This kind of behavior is exactly what made Digg the useless oligarchy of content promotion that it is.
I think asking other people to vote your favored story to the front page is really an exercise in egotism, and it kinda misses the point. If other people are interested, your story will make it to the front page on merit.
If other people aren't interested, why would one force it to the front page? For what? So that people can see it and skip over it and not discuss it and wish something more interesting were on the front page?
I hope it doesn't come to the same measures that Digg tried (and mostly failed) to implement, with algorithmic detection of rigged voting and banning of people doing scripted submissions and votes.
Hang on, though. What if I don't even have to ask?
I know that I tend to upvote people more often who I know (even without them asking). Is that bad / immoral?
If you say yes, then it's very important to come up with an answer for "what's an upvote supposed to mean?" If you don't think I should be allowed to upvote people because I know them, you can no longer say that the rule is "I was interested in this story" but instead "I think the HN community would be interested in this story".

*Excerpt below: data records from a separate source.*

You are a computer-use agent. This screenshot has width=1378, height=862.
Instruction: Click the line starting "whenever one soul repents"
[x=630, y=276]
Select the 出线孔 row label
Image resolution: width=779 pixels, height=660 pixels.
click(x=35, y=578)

But that's asking for trouble, because everybody has their own crazy views on what HN should be (see the periodic threads on how HN is offtopic, or too big, or not as cool as it used to be).
This sort of brings up an interesting idea: perhaps anonymous story posting is something to consider? I have no problem voting comments up based on the strength/personality of the commenter, past discourse colors current interpretation of the comment. However with stories, maybe upvoting on a person's character is not so wanted/warranted?
Edit: The more I think on this, the less I'm sure it would fix anything -- those who want their story upvoted because it is to their own site would not care about credit. Also it opens up various gaming opportunities not previously present.
That doesn't always hold. If a submission on security came and tptacek commented, I'd probably upvote his comment knowing that he's pretty damn well versed in that field.
The guidelines don't address upvotes in particular but if we are to assume that on-topic generally equals upvote then I think the guidelines spell it out well. I don't see an "I" in there anywhere or reference to submitter.
That doesn't really solve the problem of rigged up-voting (it does solve the problem of blind up-voting of celebrity submissions).
I think removing permalinks from new submissions could help - the only way you could upvote new submissions would be to have them organically show up on your list. Still could be gamed though.
Might be too much trouble for what it's worth, though. It turns into a cat-and-mouse game.
> If other people are interested, your story will make it to the front page on merit.
>
> If other people aren't interested
Just a point of information: this is basically the "efficient market hypothesis" in another form.
I agree that the market is more efficient than any other alternative, but I do not think that the market is perfect, or that HN upvotes/downvotes are perfect.
In general, markets are better the more liquid they are, and the more people are involved.
I think that NEW topics submitted to HN are viewed by very few people, and the result from the first few people upvoting a new topic can be HUGE, in that there's a feedback effect - they are exposed to new viewers the higher they rise.
It would be quite interesting to do an A/B test at HN, where some topic that is of middlin' interest is introduced: half the viewers seen version A of HN where the topic is introduced at a karma of 1, and the other half of the viewers see version B of HN where the same topic, under a different name, is introduced at a karma of 10.
If you ran this test 20 times I'd be amazed if the highest karma that the article got was similar even 70% of the time.
I think asking other people to vote your favored story to the front page is really an exercise in egotism, and it kinda misses the point. If other people are interested, your story will make it to the front page on merit.
If other people aren't interested, why would one force it to the front page? For what? So that people can see it and skip over it and not discuss it and wish something more interesting were on the front page?
I hope it doesn't come to the same measures that Digg tried (and mostly failed) to implement, with algorithmic detection of rigged voting and banning of people doing scripted submissions and votes.